**Work to complete:** Among the lines below, tally those holding the string "next" and give the total only.

(Entries taken from a collection)
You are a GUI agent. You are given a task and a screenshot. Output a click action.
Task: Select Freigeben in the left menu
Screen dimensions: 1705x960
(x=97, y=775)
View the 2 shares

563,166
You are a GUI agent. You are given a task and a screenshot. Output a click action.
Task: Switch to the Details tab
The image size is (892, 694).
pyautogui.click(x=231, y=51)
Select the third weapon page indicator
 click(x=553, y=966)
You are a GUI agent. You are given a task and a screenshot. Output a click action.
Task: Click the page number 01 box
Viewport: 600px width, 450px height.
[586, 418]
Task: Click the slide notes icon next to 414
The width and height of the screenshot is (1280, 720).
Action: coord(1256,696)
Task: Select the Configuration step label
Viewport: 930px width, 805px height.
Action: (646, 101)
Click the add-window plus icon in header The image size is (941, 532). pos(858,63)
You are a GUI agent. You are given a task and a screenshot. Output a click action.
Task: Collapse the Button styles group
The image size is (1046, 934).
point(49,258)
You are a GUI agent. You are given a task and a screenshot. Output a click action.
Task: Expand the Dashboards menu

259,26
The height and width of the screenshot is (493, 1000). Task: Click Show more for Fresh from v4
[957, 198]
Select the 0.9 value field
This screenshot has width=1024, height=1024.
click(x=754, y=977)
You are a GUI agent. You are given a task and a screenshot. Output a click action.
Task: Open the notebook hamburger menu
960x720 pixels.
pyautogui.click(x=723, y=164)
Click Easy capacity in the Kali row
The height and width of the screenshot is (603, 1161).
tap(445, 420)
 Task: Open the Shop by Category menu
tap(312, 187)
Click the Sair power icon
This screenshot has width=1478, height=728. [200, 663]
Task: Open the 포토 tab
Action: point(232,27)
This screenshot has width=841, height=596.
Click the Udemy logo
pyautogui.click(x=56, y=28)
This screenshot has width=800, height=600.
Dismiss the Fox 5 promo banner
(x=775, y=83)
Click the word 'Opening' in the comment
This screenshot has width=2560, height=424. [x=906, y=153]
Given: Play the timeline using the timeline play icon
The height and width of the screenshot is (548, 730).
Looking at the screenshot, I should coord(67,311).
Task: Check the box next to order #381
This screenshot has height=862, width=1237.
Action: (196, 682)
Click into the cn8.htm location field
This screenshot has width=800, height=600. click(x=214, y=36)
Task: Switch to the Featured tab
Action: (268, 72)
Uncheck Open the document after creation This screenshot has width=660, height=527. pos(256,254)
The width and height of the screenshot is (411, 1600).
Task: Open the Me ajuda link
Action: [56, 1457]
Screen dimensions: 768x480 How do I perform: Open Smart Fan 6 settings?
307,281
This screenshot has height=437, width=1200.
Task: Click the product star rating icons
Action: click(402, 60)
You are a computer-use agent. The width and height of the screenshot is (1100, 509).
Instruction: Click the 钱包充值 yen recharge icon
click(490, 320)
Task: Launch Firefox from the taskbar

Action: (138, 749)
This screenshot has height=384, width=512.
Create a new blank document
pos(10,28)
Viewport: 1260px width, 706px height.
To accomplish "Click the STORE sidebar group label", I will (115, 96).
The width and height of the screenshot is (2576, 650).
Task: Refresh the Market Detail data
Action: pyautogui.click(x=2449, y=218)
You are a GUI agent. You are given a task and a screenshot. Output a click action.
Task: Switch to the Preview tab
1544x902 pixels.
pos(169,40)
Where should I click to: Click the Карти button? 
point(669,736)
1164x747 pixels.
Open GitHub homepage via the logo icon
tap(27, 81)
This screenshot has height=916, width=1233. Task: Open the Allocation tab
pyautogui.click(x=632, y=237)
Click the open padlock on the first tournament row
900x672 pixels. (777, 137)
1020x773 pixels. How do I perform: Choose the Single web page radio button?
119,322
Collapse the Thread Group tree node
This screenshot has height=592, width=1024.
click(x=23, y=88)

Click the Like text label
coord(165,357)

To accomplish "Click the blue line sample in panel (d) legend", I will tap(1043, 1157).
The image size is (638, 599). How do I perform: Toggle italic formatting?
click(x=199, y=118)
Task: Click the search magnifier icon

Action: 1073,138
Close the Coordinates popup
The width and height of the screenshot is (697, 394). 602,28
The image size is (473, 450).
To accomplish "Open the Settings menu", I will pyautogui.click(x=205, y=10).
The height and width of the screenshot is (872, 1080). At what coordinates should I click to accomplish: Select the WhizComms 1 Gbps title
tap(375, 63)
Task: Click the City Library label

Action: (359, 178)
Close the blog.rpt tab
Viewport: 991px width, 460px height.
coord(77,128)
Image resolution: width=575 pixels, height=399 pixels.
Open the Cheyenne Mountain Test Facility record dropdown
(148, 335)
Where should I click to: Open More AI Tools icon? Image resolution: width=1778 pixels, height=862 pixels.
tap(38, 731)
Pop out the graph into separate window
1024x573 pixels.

**Solution to this exercise:** 2